Current Insights into Oral Cancer Epigenetics

Abstract

Epigenetic modifications have emerged into one of the cancer hallmarks, replacing the concept of malignant pathologies as being solely genetic-based conditions. The epigenetic landscape is responsible for normal development but also for the heterogeneity among tissues in terms of gene expression patterns. Dysregulation in these mechanisms has been associated with disease stage, and increased attention is now granted to cancer in order to take advantage of these modifications in terms of novel therapeutic strategies or diagnosis/prognosis tools. Oral cancer has also been subjected to epigenetic analysis with numerous studies revealing that the development and progression of this malignancy are partially induced by an altered epigenetic substrate together with genetic alterations and prolonged exposure to environmental risk factors. The present review summarizes the most important epigenetic modifications associated with oral cancer and also their potential to be used as new therapeutic targets.

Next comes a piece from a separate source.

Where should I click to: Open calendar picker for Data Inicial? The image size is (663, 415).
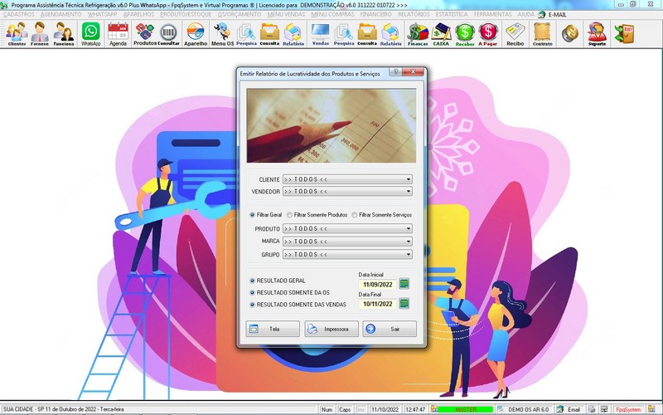[x=404, y=284]
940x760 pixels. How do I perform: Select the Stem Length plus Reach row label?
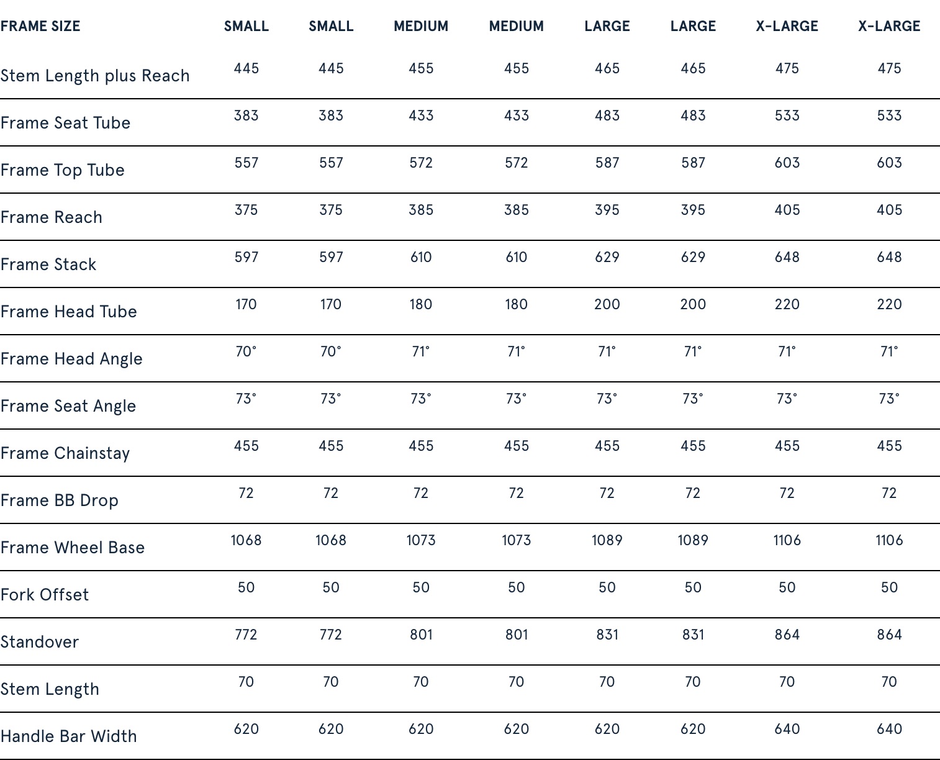click(x=95, y=76)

Keywords: DNA methylation; epigenetics; histone; miRNA; non-coding RNAs; oral cancer.

Figure 1

The landscape of epigenetic mechanisms. Epigenetic changes consist of reversible modifications affecting the structure of the DNA/chromosome that are further translated at the protein level through expressional changes. One of the most studied epigenetic mechanisms consists of DNA methylation that occurs mainly within the CpG islands that are located in different repetitive genome regions or, more often, within promoter regions. The methylation pattern is different depending on the region, where most of the islands located in the promoter area are hypomethylated, the other ones, from repetitive segments, are methylated. Histone modifications are also part of the epigenetic machinery and mainly consist of ubiquitylation, sumoylation, methylation, acetylation, and also phosphorylation of the histone tails. Depending on the type of modification, these mechanisms can result in increased activity of the specific DNA segment or inversely blockage of function. Not in the least, miRNAs also play a crucial part in the establishment of the epigenetic landscape where these sequences are differentially expressed between different cellular entities and also between normal and pathological cells. Their ability to target and inhibit the translation of specific genes makes them crucial players within homeostatic signaling pathways and also therapeutic targets in disease states.

Figure 2

Epigenetic marks upon oral cancer. The evolution of oral cancer from a few altered cells to invasive phenotypes able to metastasize and populate secondary sites is the consequence of numerous factors that are interplaying their roles. Therefore, genetic events together with risk factors are combined with epigenetic mechanisms in order to ensure the proper environment for malignant development. All these factors gradually contribute to the organization of an unstable genome and also implicitly to the promotion of cancer advancement.